RECORDS:
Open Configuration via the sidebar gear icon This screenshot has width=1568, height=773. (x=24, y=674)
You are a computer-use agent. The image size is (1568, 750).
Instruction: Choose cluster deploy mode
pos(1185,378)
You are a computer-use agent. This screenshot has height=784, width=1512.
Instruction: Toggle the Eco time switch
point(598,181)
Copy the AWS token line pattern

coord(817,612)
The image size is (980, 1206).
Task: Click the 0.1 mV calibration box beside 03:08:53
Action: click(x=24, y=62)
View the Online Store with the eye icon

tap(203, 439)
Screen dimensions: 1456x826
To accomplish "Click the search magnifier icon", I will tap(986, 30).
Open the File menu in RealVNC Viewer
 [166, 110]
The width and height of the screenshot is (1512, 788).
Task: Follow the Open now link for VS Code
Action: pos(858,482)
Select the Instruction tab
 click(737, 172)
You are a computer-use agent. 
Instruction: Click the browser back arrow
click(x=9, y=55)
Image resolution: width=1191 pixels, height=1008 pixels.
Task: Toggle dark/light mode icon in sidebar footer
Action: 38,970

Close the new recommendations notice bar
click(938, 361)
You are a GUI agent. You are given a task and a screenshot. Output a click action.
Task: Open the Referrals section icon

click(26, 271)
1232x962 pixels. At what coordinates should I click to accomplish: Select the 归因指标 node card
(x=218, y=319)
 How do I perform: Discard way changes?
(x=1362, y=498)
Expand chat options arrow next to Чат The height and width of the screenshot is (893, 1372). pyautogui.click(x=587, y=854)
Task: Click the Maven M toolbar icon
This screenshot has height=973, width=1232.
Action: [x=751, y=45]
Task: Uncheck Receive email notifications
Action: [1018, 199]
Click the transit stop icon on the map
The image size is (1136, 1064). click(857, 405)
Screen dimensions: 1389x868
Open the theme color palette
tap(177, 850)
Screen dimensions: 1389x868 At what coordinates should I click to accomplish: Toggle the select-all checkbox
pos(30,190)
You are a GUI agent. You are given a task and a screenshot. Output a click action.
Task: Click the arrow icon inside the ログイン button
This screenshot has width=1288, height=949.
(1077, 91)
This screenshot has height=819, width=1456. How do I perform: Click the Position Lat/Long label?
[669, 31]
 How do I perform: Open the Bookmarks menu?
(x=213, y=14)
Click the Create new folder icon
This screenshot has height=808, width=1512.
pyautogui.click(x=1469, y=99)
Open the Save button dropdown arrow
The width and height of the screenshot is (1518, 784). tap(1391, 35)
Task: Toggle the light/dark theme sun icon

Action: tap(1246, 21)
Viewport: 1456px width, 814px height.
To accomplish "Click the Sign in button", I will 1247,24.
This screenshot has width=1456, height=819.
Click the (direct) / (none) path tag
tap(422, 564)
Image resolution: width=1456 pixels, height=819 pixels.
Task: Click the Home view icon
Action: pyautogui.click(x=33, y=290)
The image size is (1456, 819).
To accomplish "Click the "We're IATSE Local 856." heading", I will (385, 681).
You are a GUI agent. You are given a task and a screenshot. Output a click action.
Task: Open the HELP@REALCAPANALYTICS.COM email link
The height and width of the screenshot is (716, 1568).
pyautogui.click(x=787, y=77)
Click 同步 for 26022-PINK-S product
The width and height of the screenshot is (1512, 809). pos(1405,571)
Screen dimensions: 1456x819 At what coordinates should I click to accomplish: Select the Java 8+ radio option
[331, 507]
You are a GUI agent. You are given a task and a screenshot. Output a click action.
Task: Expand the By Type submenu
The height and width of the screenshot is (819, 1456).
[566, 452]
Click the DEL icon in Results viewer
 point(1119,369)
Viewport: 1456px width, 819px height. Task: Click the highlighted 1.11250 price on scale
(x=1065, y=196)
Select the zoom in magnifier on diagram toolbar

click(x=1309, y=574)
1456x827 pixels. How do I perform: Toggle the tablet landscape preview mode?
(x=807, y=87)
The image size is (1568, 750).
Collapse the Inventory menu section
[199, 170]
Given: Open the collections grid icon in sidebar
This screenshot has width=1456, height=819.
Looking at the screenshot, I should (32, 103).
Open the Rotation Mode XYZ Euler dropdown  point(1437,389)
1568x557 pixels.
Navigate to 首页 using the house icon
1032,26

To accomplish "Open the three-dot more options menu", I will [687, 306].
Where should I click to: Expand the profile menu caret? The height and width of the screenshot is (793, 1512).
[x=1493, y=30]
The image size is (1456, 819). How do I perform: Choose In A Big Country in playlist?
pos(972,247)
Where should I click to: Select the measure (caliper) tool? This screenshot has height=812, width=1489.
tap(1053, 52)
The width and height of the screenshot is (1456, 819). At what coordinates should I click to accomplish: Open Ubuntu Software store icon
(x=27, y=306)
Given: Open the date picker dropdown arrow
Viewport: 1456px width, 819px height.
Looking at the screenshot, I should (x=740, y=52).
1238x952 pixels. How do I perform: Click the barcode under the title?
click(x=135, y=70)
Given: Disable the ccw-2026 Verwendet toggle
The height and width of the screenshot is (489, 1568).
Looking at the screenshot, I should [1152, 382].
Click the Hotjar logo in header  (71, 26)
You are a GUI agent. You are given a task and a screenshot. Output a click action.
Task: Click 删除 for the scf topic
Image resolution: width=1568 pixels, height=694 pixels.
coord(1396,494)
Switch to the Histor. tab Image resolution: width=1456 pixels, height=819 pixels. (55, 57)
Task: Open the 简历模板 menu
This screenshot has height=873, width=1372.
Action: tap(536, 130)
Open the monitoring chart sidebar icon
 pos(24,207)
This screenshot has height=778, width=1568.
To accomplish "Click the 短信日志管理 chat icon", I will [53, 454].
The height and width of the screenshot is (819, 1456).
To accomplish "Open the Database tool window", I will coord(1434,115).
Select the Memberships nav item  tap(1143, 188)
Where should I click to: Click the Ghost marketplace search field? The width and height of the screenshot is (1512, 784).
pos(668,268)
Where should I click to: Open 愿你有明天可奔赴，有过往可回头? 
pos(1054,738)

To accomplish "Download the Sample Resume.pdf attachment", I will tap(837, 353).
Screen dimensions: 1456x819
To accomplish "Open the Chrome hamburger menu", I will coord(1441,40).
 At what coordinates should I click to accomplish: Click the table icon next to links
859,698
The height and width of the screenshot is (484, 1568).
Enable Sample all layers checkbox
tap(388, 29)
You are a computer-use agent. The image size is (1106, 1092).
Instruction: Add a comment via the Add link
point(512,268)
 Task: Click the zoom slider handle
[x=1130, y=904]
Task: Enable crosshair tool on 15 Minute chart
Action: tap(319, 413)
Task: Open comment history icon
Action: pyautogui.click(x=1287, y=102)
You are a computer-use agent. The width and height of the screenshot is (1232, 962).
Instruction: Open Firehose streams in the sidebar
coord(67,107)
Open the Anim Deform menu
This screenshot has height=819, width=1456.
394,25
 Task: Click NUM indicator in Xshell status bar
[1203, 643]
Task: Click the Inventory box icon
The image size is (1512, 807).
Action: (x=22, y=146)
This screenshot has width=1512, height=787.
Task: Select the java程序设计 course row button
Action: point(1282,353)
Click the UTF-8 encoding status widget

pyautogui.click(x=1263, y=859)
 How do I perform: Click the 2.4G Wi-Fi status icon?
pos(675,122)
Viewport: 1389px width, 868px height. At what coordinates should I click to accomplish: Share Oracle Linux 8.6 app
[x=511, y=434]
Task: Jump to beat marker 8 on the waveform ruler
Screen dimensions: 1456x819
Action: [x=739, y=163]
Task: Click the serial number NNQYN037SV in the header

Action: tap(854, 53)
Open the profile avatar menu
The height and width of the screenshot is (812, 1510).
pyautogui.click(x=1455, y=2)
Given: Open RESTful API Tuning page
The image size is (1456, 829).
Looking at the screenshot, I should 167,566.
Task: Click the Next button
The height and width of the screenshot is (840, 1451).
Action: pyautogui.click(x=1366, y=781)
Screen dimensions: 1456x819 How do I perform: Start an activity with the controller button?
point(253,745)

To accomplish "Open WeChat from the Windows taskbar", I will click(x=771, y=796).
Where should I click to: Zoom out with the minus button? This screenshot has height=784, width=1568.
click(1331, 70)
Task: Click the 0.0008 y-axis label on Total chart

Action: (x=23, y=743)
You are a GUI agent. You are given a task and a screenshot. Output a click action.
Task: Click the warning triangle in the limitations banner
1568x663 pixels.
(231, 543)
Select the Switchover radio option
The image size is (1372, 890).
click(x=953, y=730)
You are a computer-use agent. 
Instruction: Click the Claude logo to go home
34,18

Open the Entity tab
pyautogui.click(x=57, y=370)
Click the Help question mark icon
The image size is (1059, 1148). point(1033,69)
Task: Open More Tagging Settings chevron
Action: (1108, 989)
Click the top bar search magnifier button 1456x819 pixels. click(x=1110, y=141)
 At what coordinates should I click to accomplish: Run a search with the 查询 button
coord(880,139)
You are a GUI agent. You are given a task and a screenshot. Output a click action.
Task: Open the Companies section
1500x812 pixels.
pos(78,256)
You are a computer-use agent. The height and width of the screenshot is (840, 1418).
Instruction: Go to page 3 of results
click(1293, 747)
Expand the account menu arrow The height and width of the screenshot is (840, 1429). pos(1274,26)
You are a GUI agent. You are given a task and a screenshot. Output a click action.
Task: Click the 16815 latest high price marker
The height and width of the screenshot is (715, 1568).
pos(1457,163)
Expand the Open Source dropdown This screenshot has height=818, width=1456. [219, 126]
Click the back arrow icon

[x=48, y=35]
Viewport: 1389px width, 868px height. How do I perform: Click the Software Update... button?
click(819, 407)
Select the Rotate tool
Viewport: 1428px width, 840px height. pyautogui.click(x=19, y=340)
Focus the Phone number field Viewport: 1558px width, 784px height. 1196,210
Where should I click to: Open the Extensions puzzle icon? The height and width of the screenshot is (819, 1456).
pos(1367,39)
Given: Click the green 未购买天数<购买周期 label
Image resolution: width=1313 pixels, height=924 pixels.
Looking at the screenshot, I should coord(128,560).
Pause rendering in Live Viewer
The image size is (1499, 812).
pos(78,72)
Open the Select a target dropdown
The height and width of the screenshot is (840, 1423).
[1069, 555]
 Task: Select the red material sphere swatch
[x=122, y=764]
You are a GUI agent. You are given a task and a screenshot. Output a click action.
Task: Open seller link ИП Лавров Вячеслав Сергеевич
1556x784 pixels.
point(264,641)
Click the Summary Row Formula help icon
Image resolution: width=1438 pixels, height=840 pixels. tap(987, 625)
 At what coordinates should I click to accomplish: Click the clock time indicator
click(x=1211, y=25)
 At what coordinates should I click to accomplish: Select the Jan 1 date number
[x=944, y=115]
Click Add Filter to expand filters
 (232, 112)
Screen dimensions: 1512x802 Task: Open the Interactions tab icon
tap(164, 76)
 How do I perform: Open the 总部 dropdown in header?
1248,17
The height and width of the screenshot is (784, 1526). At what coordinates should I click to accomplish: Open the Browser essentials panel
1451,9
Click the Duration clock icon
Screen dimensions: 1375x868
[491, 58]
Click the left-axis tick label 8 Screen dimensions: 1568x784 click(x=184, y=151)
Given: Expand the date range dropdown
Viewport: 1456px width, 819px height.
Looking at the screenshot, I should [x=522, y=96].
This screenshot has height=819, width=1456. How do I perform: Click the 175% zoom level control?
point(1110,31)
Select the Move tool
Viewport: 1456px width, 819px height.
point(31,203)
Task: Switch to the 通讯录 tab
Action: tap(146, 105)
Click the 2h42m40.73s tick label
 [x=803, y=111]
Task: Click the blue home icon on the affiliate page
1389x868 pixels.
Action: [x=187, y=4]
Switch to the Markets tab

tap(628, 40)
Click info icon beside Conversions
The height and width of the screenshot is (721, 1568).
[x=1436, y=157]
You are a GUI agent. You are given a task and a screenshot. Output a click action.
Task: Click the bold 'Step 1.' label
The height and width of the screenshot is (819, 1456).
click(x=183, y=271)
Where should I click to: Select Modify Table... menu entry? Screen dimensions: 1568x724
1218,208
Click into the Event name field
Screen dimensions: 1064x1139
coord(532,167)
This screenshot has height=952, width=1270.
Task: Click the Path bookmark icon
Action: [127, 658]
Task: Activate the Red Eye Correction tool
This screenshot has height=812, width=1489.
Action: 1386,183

PROBLEM TO SOLVE:
Show every line of the entries above where the word "will" occurs.

EXERCISE RESPONSE:
To accomplish "Click the search magnifier icon", I will tap(986, 30).
To accomplish "Click the Sign in button", I will 1247,24.
To accomplish "Click the "We're IATSE Local 856." heading", I will (385, 681).
To accomplish "Open the three-dot more options menu", I will [687, 306].
To accomplish "Click the 短信日志管理 chat icon", I will [53, 454].
To accomplish "Open the Database tool window", I will coord(1434,115).
To accomplish "Download the Sample Resume.pdf attachment", I will tap(837, 353).
To accomplish "Open the Chrome hamburger menu", I will coord(1441,40).
To accomplish "Open WeChat from the Windows taskbar", I will click(x=771, y=796).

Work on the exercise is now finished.